Please help me solve this.

Solution

Well for each time you enter the else part of your loop, you create 6 subplots for that given i,j combination. E.g. for i=0; j=1 the loop for k creates six subplots but only for that specific i and j. And when, created, the figure is closed again (plt.clf()). The following i=0; j=2 a next set of 6 subplots is created.

You can simplify things by letting the loop over j start at i+1, so no tests are needed. Also, the value for which subplot will be created next, can be a variable k that is incremented each time a subplot has been added.

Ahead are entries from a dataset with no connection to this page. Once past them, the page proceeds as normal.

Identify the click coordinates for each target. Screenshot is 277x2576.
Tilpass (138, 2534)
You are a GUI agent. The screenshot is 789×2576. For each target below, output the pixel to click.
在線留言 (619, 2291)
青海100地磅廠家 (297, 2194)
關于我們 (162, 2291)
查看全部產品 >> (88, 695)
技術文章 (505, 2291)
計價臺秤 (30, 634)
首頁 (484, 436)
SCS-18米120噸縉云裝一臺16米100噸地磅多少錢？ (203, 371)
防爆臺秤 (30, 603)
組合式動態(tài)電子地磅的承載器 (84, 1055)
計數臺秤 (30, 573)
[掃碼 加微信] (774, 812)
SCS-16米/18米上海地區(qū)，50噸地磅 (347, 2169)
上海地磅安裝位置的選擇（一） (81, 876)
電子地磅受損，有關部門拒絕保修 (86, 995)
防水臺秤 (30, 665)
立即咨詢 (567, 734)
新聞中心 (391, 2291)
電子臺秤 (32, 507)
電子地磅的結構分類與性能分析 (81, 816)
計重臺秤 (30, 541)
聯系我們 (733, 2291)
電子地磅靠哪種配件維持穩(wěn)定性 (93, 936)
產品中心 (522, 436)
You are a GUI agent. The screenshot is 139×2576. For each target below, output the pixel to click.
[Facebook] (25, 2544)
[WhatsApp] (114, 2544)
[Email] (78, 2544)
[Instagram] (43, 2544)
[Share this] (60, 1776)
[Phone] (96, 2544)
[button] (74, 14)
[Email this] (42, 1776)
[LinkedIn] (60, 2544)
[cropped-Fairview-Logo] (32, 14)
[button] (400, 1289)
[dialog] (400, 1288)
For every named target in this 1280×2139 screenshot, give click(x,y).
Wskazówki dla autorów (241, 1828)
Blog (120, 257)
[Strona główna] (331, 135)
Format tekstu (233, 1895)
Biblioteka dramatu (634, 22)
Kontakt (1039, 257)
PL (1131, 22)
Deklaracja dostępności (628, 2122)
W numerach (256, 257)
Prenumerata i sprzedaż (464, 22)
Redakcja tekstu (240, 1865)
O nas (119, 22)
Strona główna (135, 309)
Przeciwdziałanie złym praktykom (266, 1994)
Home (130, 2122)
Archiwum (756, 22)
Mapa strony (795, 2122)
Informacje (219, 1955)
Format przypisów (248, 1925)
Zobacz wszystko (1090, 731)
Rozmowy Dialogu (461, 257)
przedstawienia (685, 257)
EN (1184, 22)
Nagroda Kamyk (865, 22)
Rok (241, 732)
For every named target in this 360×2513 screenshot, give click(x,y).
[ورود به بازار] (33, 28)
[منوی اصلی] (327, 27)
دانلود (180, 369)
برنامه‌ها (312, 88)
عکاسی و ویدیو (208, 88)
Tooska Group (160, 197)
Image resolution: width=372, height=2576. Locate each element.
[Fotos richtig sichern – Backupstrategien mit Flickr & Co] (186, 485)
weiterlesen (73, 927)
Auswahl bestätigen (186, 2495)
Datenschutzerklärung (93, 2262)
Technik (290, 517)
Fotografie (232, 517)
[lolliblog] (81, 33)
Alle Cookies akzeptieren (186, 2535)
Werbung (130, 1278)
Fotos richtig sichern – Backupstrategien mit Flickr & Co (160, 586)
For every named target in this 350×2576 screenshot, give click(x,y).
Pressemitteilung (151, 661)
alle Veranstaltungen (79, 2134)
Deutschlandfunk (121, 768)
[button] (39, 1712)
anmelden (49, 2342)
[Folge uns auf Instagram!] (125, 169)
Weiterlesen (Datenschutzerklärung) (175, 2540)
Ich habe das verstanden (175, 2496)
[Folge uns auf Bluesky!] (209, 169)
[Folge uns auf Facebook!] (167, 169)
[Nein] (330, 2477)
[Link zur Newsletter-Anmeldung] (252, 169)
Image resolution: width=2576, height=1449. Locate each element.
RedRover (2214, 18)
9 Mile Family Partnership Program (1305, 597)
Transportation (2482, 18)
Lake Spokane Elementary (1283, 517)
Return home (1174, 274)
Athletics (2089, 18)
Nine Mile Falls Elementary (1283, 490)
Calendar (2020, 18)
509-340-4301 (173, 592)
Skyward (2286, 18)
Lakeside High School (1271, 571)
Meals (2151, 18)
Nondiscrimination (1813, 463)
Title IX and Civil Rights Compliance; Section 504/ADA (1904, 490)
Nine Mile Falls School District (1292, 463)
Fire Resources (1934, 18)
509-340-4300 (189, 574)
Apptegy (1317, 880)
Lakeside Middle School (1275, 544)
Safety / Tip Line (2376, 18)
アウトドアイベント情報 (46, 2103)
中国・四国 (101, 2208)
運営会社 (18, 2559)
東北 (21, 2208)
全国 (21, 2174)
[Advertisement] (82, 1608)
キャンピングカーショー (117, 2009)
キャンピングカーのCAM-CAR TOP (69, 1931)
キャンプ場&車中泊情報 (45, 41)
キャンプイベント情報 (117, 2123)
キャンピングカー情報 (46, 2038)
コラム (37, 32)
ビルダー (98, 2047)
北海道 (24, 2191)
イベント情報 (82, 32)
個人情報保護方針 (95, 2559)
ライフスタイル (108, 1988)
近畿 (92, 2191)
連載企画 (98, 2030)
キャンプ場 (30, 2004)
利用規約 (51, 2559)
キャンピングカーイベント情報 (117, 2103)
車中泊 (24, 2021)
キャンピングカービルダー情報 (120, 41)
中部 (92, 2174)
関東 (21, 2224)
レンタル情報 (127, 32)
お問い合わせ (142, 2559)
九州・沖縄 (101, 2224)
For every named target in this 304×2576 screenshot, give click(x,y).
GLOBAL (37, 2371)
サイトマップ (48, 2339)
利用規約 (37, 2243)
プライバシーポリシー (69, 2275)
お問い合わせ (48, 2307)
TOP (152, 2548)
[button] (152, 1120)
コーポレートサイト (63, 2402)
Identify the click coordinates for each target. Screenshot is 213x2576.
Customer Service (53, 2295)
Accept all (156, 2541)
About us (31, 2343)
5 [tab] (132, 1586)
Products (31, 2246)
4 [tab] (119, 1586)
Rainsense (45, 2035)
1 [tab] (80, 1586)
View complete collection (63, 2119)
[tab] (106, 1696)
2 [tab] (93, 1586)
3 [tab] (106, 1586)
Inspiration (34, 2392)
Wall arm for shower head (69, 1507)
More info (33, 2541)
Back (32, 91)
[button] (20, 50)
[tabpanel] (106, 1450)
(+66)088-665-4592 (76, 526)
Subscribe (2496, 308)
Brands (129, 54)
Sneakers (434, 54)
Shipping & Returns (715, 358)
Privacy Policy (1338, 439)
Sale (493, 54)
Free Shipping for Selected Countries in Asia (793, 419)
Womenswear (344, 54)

Here is some example code:

from matplotlib import pyplot as plt
import pandas as pd
import numpy as np

def scatter(df, column_names):
    fig = plt.figure(figsize=(10, 12)) # set a size for the surrounding plot
    n = len(column_names)
    total = n * (n - 1) // 2
    ncols = 2
    nrows = (total + (ncols - 1)) // ncols
    k = 1
    for i in range(n):
        col_i = column_names[i]
        for j in range(i + 1, n):
            col_j = column_names[j]
            ax = plt.subplot(nrows, ncols, k)
            plt.scatter(df[col_i], df[col_j])
            plt.xlabel(col_i)
            plt.ylabel(col_j)
            plt.title(f'{col_i} vs {col_j}')
            k += 1
    plt.tight_layout() # fit labels and ticks nicely together
    plt.show() # only called once, at the end of the function

columns = ['speed', 'height', 'length', 'num_inversions']
roller_coasters = pd.DataFrame(np.random.rand(20, len(columns)), columns=columns)
scatter(roller_coasters, ['speed', 'height', 'length', 'num_inversions'])